After Spine Surgery
The most common cause of back pain after surgery is an incorrect preoperative diagnosis, where your doctor misdiagnoses the condition that qualifies you for surgery, and performs the wrong surgery on you. The second most common cause of continued back pain after surgery is inadequate rehabilitation after your operation.
Post-Op Recovery Time
Often, healing from spine surgery takes months to a year, depending on the type of spine surgery and the area of your spine that needed surgery.
What to Expect After Spine Surgery
A post-operative rehabilitation program that incorporates stretching, strengthening and conditioning of your muscles and tendons is an important part of recovering successfully from surgery on your spine.

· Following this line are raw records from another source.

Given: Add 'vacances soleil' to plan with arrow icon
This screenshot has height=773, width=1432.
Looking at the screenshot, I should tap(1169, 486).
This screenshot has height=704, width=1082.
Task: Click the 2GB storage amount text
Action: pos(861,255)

Failed Back Surgery Syndrome is not a syndrome; it is a term that is used to describe your pain that starts or persists after your spine surgery. There are no typical cases of failed back surgery syndrome. Every patient is different, and your individualized treatment will be matched to your situation.
These are a few potential pain generators that can affect you after surgery.
- Inflammation: The facet joints in your spine, like all the other joints in your body, can get inflamed through overuse.
- Mechanical Change in Spine: Depending on the type of surgery, the mechanics of your spine will change. Adjacent segment disease occurs after fusion surgery. Because two segments of your spinal column are fused into one, they are no longer moving individually but have formed into one segment; causing an additional force to move through it, more wear and tear, and more possible pain to happen.
- Tissue Damage: Myofascial pains can occur after your tissue is separated. When your tissue comes back together, the connective tissue can cause fibrosis, becoming tight and painful and potentially trapping nerves.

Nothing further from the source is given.